BY: Nathaniel Ballantyne

Washington, DC—As the Biden campaign scrambles to calm nerves about the president’s disastrous debate performance, Democrats on Capitol Hill are growing increasingly furious at those around him and despondent about his re-election prospects and their chances of winning the House and Senate majorities. Congressman Hakeem Jeffries (D-NY), the minority leader, is raising a lot of money using the prospect of losing the White House.

Conversations about a strategy shift are underway, with some Democratic lawmakers and many deep-pocketed donors plotting how to ensure a congressional check on a second Trump term should Biden continue in the race and lose. 

Congressman Hakeem Jeffries (D-NY)

The House is the last firewall, folks. We have to flip the House,” said one high-ranking Democrat. “Ninety-nine percent of the people I talked to can’t get their credit card out fast enough.”

Those private discussions could eventually morph into an explicit campaign to put a Democratic check on an expected Trump presidency—much as congressional Republicans did back in 1996 when BOB DOLE was on his way to a thumping.

Democrats aren’t there yet.  Top party leaders, we’re told, are prepared to continue stumping for Biden as the party’s best choice for November, as they did on yesterday’s Sunday show circuit. Part of it is a collective action problem; no one wants to be first and potentially the last, and part of it is that many believe that speaking out might only make Biden dig in further.

But make no mistake, the despair and frustration are real, and it is pushing upward inside the party. It has been felt acutely by frontline members. The swing-district Democrats who would be the cornerstone of any majority: Donors blew up their phones over the weekend, with some prodding them to go public with a group letter calling for a new candidate, an idea that some discussed over the weekend.

“The leadership of the party should be going to the White House and knocking down the doors and saying, ‘Time’s up,’” an adviser to top Democratic donors said. “Anybody trying to prolong the inevitable here is just basically putting us on a giant fucking death march towards the end.”

That sense of anger is palpable among rank-and-file congressional Democrats, many of whom blame Biden and his family for hiding the reality of his condition. The House Democrat lamented defending the president on the campaign trail despite getting political advice to run away from him, only to find out how bad things were on Thursday.

“It’s just his egotism and his family’s enabling,” the person said. “JILL [BIDEN] of all people — she sees him every single day. She’s the one person who could end this train wreck. This should have been a one-term president.”

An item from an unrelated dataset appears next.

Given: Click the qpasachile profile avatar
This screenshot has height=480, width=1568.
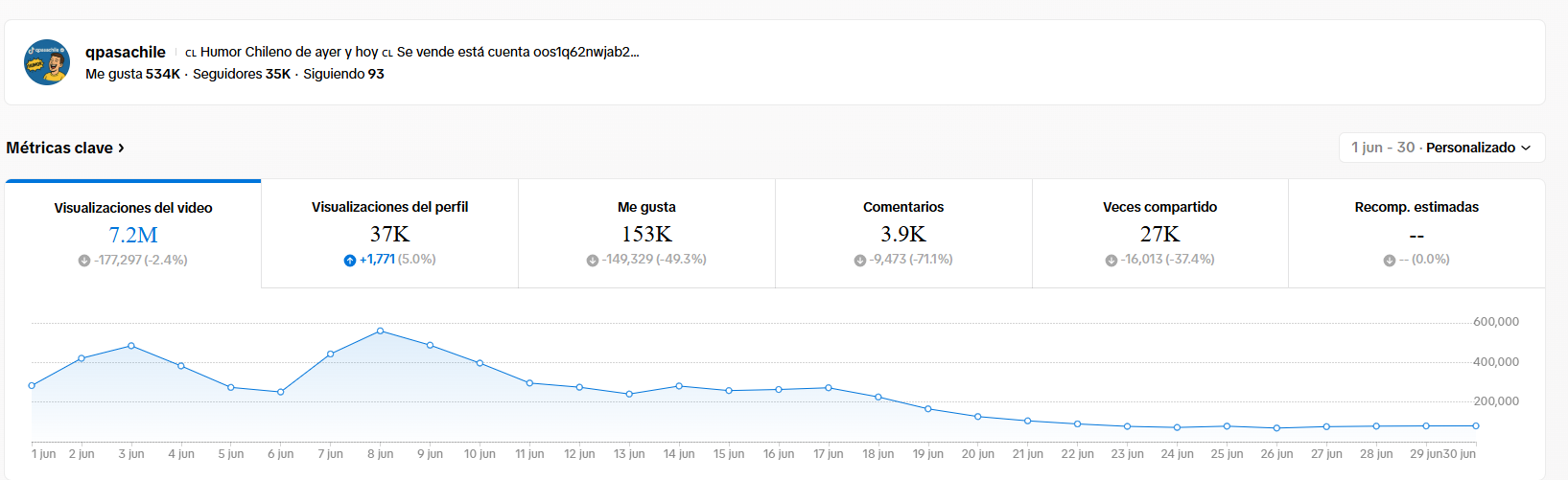Looking at the screenshot, I should (x=47, y=62).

This should have been no president at all. We knew Biden had health issues before he was elected, and those issues have worsened since he became president. His family is enjoying power and prestige, and asking his family to convince him to drop out is an exercise in futility. Meanwhile, Democrats in Congress are bracing and preparing for a second Trump presidency. 

Who knew a single debate performance could alter the course of history? Should Biden decide to step aside, who should replace him? And what would happen to the delegates pledged to him?

SUPREME COURT UPDATES: “DONALD TRUMP IMMUNE FROM PROSECUTION”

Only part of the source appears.